Beranda » Pertamina Cepat Tanggap Bantu Pemulihan Kebocoran Pipa Minyak PT Vale di Luwu Timur

Pertamina Cepat Tanggap Bantu Pemulihan Kebocoran Pipa Minyak PT Vale di Luwu Timur

Bagikan

MAKASSAR, VOICESULSEL – Pertamina Patra Niaga Sulawesi menunjukkan aksi cepat tanggap saat terjadi kebocoran pipa minyak di Desa Lioka, Kecamatan Towuti, Kabupaten Luwu Timur, Sulawesi Selatan, pada Sabtu (23/8/2025) sekitar pukul 07.30 WITA. Pipa tersebut merupakan milik PT Vale Indonesia Tbk, bukan bagian dari jaringan distribusi Pertamina.

Meskipun kejadian itu berada di luar wilayah operasionalnya, Pertamina Patra Niaga Sulawesi tetap proaktif membantu penanganan darurat.

Langkah ini menunjukkan komitmen kuat perusahaan terhadap keselamatan lingkungan dan masyarakat sekitar.

Sebagai wujud tanggung jawab sosial, Pertamina Patra Niaga Sulawesi turut berkoordinasi dalam penanganan kebocoran tersebut.

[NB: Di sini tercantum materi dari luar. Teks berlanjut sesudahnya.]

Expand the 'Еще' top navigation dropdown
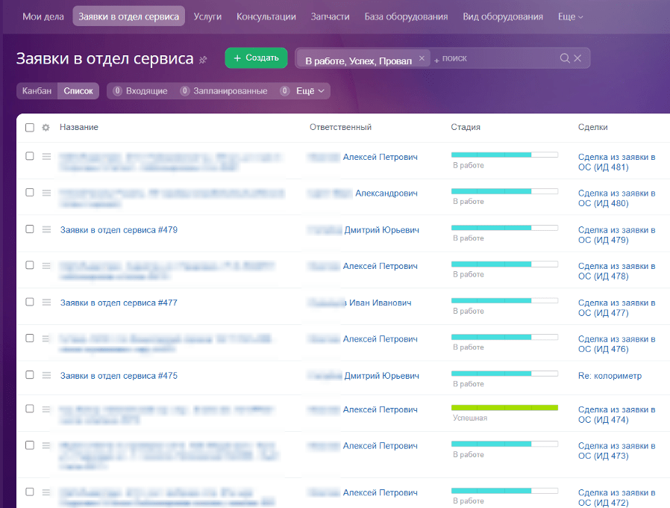Screen dimensions: 670x508 (570, 16)
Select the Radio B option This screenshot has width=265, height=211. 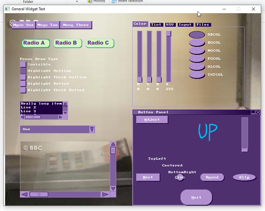point(67,43)
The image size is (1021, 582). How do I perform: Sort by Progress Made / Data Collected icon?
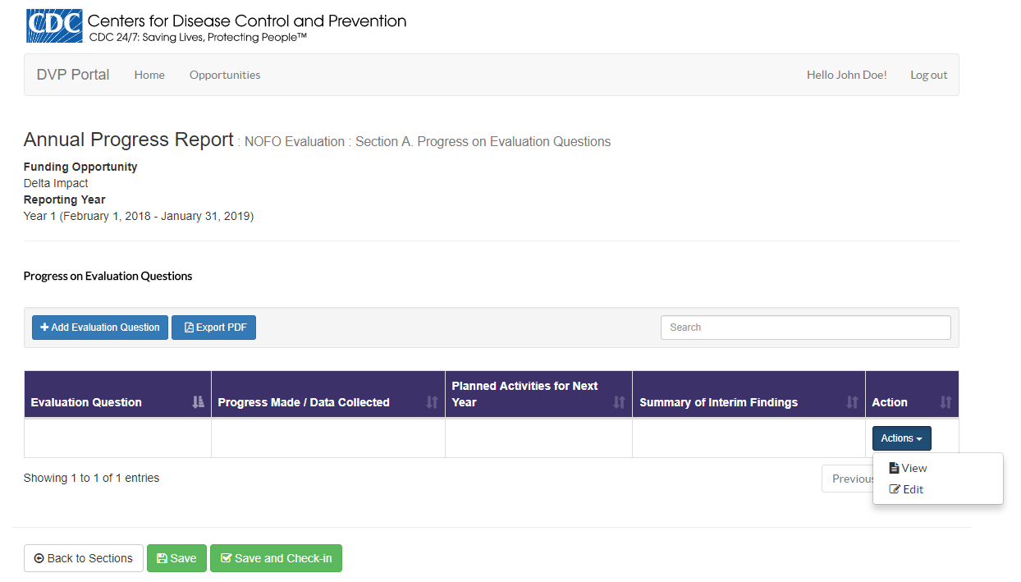(433, 402)
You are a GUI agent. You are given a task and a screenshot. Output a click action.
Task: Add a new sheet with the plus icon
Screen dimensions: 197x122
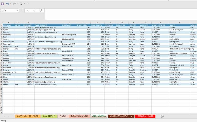[162, 116]
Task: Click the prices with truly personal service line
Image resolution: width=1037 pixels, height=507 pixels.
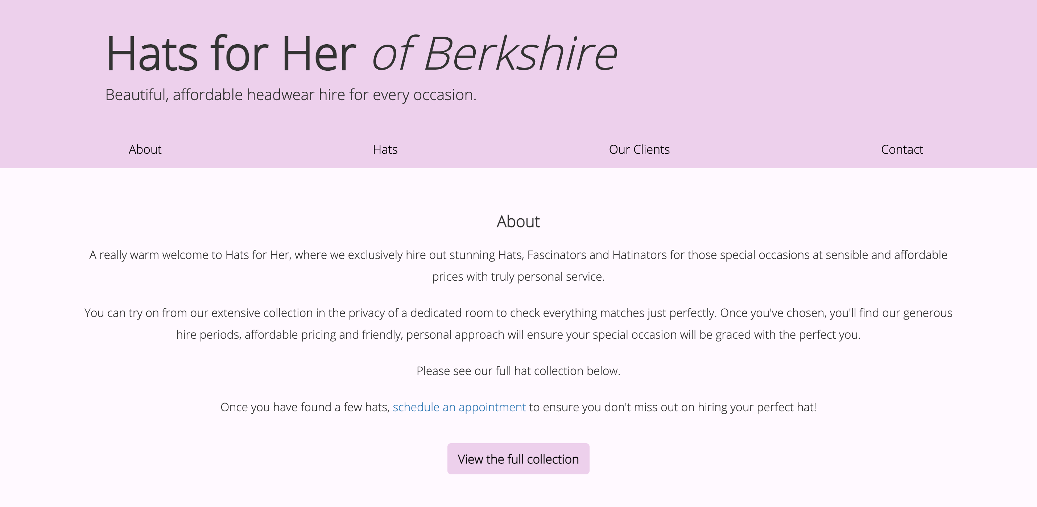Action: click(518, 277)
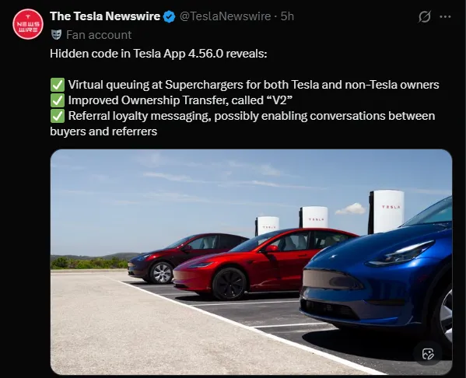466x378 pixels.
Task: Visit the @TeslaNewswire handle link
Action: point(225,16)
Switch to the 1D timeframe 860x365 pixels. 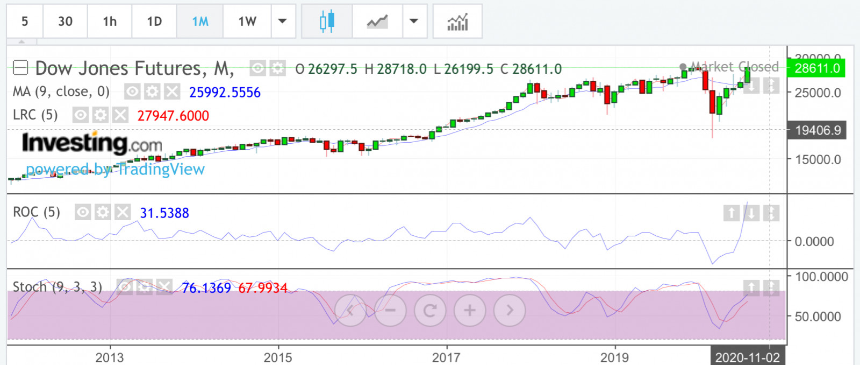click(154, 22)
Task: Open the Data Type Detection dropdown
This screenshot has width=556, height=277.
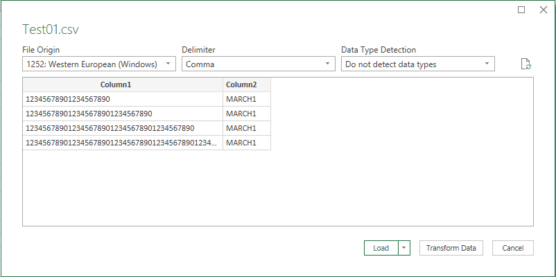Action: tap(418, 64)
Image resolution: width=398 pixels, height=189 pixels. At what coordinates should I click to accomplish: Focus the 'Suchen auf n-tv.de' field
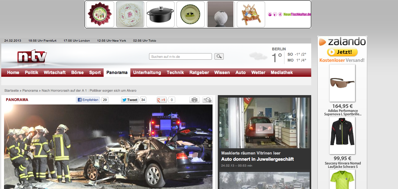click(180, 57)
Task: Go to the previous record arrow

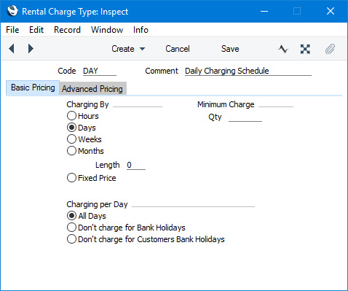Action: (12, 49)
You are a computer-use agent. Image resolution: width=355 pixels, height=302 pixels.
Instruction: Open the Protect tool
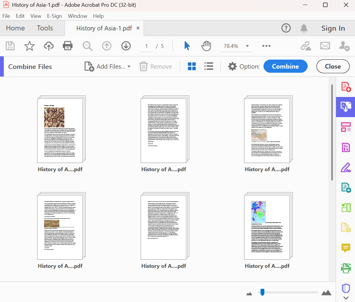coord(346,288)
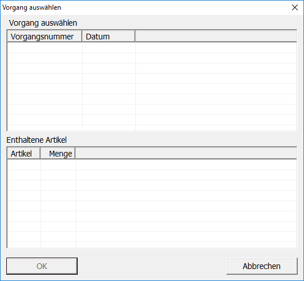Viewport: 304px width, 281px height.
Task: Click the Enthaltene Artikel label
Action: pos(37,140)
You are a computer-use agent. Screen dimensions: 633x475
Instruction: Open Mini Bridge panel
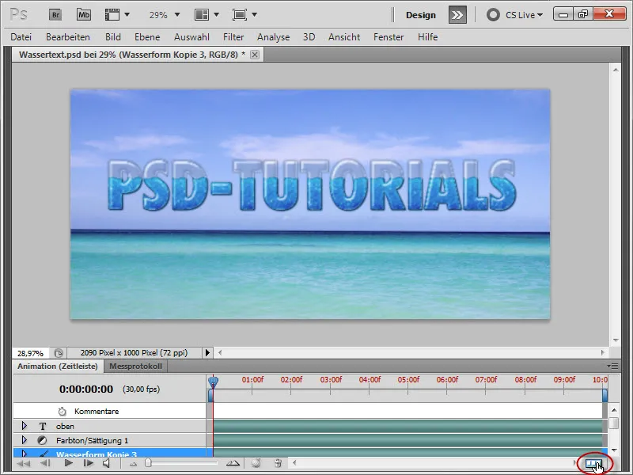coord(83,14)
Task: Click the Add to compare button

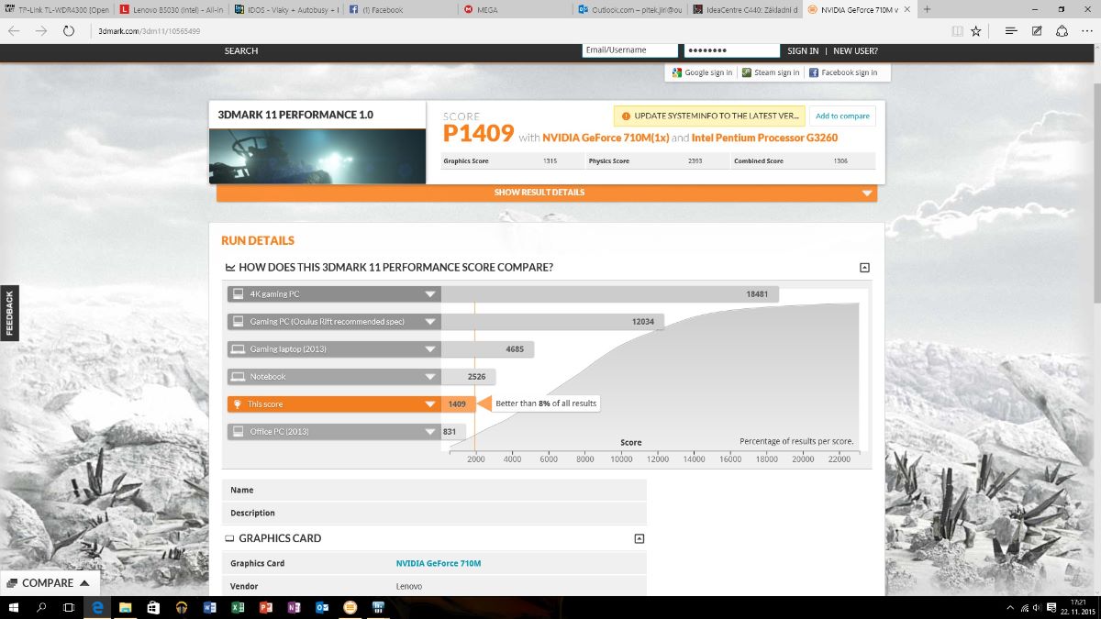Action: pyautogui.click(x=842, y=116)
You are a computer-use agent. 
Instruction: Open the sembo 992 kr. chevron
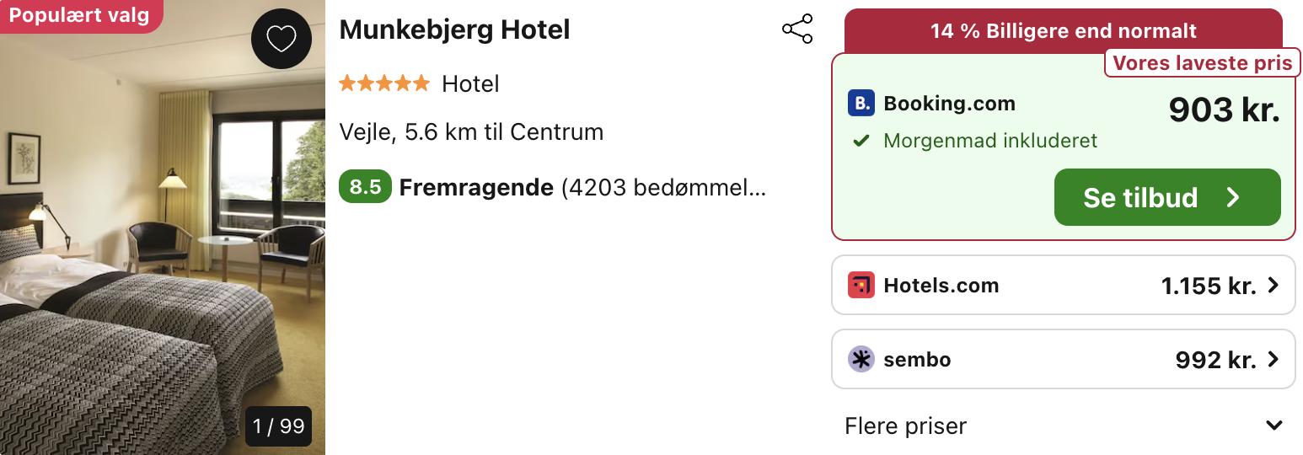(1273, 360)
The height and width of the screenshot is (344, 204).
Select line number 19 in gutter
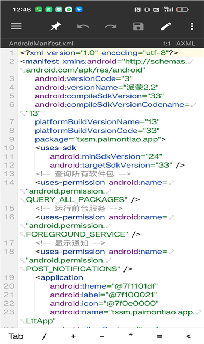[9, 277]
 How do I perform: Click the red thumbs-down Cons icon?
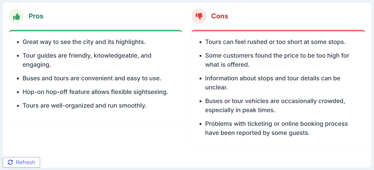[199, 16]
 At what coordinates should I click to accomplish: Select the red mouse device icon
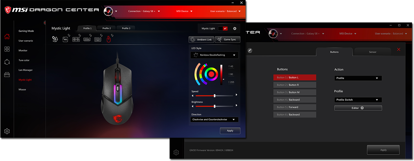(109, 39)
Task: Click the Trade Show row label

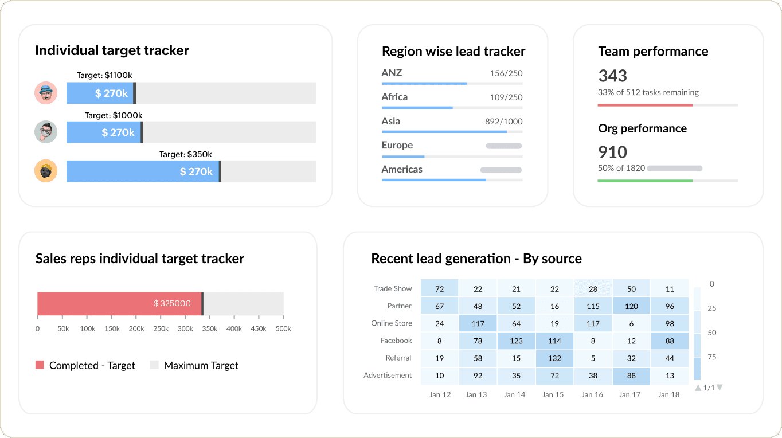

Bantuan yang diberikan meliputi dukungan logistik, tenaga teknis, dan koordinasi di lapangan agar proses penanganan berjalan cepat dan aman.

Area Manager Communication, Relations & CSR Pertamina Patra Niaga Regional Sulawesi, T. Muhammad Rum, menegaskan bahwa pihaknya mendukung penuh langkah PT Vale Indonesia dalam melakukan pemulihan di lokasi terdampak.

“Kami mendukung PT Vale Indonesia mempercepat investigasi penyebab kebocoran dan menyiapkan rencana konkret pemulihan lingkungan. Selain itu, kami berharap proses perbaikan sawah dan irigasi warga yang terdampak dapat berjalan efektif dan transparan,” ujarnya.

Lebih lanjut, Muhammad Rum menambahkan bahwa kerja sama lintas pihak menjadi kunci utama dalam menghadapi situasi darurat seperti ini.

“Pertamina Patra Niaga Sulawesi siap memberikan dukungan tambahan jika diperlukan. Bagi kami, keselamatan masyarakat dan kelestarian lingkungan adalah prioritas bersama,” tegasnya.

Dengan langkah cepat tersebut, Pertamina Patra Niaga Sulawesi kembali menegaskan peran strategisnya dalam menjaga ketahanan energi sekaligus memperkuat solidaritas antar pemangku kepentingan di wilayah Sulawesi.